The shipbroker added that “the age breakdown highlights the structural imbalance. Only 175 sanctioned tankers are 16 years old or younger, compared with 829 aged 17 years or more. In contrast, the active fleet counts 4,814 younger and 3,006 older ships. This means sanctioned vessels make up just 3.6% of the younger fleet but a substantial 27.6% among units older than 17 years — up from 26.1% previously. The concentration is even more pronounced among large crude carriers: for ships above 17 years, sanctioned tonnage accounts for 60.6% of the /LR2 fleet, 51.5% of the Suezmax fleet, and 47% of the VLCC fleet, illustrating how the ageing end of the market is effectively dominated by restricted tonnage. This imbalance far exceeds replacement potential, as the orderbook-to-fleet ratio remains around 15.6%, offering limited offset. The sanctioned fleet thus acts as a hidden buffer that, once removed or idled, cannot quickly be substituted by new capacity”.

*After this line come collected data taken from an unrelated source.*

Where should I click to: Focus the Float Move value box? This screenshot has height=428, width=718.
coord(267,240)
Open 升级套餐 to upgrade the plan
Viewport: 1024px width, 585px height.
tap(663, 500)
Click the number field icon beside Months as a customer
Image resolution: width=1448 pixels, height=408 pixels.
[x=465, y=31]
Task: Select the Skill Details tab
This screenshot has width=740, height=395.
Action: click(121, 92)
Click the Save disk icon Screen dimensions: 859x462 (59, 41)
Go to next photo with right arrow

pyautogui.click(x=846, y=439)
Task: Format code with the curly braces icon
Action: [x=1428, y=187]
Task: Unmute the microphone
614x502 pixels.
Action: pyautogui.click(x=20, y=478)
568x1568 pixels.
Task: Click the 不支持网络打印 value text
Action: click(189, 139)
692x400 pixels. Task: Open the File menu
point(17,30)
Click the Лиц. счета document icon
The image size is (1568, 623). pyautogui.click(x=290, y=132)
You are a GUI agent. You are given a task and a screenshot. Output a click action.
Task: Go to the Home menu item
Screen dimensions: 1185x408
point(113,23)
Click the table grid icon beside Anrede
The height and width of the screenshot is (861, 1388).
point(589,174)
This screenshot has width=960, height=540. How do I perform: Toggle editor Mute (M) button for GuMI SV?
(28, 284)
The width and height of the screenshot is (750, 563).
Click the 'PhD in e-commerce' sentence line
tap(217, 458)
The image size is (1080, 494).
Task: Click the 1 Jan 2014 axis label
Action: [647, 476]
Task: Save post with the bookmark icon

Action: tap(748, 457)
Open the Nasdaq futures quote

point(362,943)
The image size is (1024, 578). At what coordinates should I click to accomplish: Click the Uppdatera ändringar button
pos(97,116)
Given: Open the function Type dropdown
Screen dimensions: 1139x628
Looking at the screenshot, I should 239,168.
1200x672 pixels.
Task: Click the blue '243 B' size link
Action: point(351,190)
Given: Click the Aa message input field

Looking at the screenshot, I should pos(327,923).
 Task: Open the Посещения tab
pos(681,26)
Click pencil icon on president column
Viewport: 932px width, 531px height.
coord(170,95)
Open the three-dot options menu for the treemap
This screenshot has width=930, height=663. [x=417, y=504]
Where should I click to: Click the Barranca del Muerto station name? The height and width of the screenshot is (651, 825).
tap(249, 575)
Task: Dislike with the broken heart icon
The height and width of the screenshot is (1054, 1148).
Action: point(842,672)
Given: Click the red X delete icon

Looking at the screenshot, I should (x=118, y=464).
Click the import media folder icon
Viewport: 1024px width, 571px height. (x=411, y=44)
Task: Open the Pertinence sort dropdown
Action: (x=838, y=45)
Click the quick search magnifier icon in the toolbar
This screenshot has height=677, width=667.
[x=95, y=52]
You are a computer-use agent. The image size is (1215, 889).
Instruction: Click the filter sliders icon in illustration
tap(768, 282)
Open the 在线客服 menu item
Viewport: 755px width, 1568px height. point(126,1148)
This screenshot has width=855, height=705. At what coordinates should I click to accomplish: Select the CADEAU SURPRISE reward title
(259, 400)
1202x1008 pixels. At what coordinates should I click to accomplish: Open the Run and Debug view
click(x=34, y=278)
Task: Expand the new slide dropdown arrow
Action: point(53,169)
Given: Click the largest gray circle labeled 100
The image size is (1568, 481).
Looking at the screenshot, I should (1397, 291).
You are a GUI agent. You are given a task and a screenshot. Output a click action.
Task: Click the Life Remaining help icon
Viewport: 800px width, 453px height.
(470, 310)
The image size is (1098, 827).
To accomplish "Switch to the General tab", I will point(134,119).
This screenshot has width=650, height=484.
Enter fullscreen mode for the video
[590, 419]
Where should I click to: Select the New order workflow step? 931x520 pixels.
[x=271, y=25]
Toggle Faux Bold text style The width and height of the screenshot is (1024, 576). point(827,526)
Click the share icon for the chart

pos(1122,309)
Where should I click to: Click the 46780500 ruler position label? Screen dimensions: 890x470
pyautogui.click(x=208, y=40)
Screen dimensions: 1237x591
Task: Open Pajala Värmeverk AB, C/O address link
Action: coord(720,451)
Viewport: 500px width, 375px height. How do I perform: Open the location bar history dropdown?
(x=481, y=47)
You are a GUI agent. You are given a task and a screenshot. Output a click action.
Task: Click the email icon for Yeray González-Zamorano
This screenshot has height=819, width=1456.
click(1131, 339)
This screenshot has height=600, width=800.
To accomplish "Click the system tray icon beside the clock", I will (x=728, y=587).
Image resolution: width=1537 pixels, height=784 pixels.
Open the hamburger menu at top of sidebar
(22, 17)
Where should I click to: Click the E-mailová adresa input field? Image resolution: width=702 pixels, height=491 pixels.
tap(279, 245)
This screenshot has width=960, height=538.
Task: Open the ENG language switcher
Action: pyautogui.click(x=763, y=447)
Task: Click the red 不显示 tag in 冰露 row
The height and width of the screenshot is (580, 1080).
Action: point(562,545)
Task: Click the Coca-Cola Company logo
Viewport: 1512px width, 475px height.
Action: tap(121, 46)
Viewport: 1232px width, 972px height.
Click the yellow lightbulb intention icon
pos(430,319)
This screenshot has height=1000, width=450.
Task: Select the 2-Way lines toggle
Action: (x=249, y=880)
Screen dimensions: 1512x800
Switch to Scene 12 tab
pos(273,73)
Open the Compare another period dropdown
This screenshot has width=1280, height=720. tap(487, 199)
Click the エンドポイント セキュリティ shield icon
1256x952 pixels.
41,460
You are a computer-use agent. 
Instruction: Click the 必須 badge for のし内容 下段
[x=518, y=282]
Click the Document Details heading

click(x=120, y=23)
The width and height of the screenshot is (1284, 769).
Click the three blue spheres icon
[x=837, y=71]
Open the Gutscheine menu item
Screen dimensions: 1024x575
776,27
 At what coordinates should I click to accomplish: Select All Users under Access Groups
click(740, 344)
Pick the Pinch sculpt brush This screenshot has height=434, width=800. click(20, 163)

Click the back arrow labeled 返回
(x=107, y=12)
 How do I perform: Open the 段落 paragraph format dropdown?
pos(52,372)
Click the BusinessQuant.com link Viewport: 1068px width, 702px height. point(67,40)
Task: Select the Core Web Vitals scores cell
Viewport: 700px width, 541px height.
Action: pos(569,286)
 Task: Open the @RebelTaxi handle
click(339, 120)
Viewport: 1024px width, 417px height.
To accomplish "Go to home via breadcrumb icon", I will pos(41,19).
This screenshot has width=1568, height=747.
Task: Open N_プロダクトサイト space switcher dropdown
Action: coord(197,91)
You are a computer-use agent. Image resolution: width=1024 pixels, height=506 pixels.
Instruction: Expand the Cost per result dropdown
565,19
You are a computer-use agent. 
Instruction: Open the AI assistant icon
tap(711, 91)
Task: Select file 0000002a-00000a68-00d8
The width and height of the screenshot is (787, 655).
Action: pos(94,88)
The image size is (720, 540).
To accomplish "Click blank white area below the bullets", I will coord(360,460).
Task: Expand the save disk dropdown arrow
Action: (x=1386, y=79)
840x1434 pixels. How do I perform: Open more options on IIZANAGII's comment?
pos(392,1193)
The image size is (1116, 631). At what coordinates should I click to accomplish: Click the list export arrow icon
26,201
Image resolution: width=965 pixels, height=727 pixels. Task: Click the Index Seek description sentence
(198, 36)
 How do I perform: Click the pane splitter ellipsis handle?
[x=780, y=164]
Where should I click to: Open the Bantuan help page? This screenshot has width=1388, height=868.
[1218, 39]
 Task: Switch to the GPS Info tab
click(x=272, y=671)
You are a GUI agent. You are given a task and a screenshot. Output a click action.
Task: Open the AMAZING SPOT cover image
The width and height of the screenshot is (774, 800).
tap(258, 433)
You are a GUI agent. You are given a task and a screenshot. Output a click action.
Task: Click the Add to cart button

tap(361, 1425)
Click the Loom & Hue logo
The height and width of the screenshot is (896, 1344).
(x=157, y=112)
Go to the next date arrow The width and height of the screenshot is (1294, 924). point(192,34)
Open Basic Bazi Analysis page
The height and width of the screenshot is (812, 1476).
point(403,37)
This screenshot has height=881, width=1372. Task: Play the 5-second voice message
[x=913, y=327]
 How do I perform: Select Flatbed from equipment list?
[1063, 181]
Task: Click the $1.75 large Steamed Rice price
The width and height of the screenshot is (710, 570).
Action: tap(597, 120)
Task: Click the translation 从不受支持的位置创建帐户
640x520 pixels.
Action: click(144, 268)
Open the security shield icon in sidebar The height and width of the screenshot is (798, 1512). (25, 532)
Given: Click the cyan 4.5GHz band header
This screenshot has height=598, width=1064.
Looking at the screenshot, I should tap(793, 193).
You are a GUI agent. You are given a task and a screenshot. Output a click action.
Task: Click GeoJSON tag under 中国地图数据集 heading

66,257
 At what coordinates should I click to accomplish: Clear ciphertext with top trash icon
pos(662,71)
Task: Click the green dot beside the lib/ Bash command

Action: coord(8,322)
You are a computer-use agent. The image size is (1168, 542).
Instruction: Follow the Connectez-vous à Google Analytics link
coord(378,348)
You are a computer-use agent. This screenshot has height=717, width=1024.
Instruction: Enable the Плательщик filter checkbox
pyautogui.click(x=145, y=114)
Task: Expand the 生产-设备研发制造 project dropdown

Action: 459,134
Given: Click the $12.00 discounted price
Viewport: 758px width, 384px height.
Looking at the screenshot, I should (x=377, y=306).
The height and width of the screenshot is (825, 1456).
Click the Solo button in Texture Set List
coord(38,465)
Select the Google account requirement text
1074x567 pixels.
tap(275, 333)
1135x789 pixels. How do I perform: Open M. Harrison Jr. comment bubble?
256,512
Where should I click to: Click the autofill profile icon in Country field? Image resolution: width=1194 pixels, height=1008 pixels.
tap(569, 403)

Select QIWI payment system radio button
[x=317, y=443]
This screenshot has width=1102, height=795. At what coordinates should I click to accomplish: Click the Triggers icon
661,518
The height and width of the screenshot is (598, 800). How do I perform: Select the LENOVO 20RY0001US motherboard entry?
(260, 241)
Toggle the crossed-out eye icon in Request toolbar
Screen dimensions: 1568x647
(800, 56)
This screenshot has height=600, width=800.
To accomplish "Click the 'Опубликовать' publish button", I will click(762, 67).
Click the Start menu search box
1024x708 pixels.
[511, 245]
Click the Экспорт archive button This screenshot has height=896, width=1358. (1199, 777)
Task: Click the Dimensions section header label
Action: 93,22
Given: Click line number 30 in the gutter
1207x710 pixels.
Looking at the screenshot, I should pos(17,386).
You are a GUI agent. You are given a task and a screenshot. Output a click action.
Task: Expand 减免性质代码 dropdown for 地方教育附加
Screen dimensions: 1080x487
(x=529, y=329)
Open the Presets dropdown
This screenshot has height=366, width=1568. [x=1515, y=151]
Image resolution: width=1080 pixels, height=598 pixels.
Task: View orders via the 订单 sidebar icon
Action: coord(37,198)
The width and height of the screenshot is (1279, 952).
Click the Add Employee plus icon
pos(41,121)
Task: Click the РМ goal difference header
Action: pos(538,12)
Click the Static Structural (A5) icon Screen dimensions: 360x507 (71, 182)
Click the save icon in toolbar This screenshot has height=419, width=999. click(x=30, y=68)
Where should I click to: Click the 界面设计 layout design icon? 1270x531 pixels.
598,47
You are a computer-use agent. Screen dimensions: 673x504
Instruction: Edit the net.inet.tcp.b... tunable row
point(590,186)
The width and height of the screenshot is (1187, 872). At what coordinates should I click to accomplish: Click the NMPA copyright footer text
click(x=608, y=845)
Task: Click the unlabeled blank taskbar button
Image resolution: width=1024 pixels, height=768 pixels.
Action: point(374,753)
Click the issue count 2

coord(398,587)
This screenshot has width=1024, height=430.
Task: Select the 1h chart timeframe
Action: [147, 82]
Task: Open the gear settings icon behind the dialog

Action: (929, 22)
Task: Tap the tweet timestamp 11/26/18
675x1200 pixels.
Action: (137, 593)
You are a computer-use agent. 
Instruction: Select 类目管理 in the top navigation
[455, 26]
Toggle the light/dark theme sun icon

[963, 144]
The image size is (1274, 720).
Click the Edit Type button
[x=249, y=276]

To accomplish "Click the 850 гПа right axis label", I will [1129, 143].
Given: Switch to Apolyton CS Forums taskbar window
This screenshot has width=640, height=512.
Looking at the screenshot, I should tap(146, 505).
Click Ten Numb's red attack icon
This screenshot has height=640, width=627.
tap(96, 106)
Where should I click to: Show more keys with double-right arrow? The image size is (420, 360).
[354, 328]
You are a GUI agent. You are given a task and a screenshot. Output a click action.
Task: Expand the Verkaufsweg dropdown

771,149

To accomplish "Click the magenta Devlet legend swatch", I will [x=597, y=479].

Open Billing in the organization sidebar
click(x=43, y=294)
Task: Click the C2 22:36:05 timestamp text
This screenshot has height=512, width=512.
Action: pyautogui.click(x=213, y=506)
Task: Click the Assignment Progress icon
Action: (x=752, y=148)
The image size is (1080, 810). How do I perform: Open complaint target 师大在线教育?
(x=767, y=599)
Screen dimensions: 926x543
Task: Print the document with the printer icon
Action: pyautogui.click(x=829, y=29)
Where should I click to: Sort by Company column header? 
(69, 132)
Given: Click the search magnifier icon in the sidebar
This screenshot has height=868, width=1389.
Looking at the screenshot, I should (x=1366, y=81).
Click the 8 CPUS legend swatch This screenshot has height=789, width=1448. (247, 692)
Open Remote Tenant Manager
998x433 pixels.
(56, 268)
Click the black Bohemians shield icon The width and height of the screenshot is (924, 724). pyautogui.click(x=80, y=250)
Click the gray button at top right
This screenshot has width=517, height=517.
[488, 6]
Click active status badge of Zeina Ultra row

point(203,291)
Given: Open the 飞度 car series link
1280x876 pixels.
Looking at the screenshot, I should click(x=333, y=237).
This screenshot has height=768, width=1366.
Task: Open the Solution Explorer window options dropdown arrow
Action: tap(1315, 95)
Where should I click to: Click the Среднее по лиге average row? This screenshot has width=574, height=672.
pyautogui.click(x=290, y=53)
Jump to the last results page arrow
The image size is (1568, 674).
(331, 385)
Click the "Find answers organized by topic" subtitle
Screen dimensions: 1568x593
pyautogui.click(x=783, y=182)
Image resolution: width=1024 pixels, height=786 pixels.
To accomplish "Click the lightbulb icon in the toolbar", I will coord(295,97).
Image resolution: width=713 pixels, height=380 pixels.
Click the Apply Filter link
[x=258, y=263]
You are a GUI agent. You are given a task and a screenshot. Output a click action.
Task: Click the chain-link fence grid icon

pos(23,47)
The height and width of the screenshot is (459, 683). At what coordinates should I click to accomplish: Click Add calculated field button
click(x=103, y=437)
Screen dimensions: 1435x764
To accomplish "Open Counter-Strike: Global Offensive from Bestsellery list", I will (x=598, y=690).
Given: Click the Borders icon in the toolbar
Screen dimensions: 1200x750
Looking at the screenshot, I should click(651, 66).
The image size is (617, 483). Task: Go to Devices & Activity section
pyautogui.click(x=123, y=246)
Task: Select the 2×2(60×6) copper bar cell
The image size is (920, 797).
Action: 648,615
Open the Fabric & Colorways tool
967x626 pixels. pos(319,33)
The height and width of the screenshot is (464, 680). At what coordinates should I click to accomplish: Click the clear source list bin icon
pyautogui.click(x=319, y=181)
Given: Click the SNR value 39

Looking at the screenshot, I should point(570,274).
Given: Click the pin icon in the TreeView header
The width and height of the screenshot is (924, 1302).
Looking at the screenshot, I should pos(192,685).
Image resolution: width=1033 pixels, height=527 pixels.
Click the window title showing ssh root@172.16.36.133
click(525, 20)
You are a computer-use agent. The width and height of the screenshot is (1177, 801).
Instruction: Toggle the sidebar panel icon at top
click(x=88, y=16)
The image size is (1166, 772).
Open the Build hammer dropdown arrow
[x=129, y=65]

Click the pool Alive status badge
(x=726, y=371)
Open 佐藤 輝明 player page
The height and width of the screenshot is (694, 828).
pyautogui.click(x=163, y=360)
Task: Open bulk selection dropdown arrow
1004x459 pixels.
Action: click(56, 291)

Tankers Are the Biggest Part of the Global Sanctioned Fleet

Xclusiv added that “flag data reinforce the opacity of this system. Russia, Comoros, and Sierra Leone collectively host more than a quarter of sanctioned tankers, followed closely by Iran, Oman, and Panama. North Korean, Palauan, and Tanzanian (Zanzibar) registries also appear prominently, alongside a long tail of smaller flags from Gambia to Vanuatu. Such clustering in permissive jurisdictions reflects deliberate efforts to evade mainstream compliance and complicates beneficial-ownership tracing, illustrating the fragility of governance across this “shadow” ecosystem”.

Finally, “if sanctions were eventually lifted, re-entry of this fleet into the legitimate market would be far from seamless. The majority of vessels older than 17 years would face significant barriers securing charters, insurance, or class reinstatement. Prolonged operation outside regulated maintenance cycles, opaque dry-dock records, and lenient flag oversight have likely degraded both technical condition and safety standards. Many ships would move directly to lay-up or demolition, shrinking the effective active fleet just as sanctioned cargo volumes shift back into compliant trade. In such a scenario, the global tanker supply would tighten while transport demand rises — a structural setup for stronger freight rates and asset re-pricing. The outcome would be a bifurcated market: modern, insurable vessels commanding premium employment and values, while the ageing grey fleet recedes into obsolescence under the weight of its own past”, Xclusiv concluded.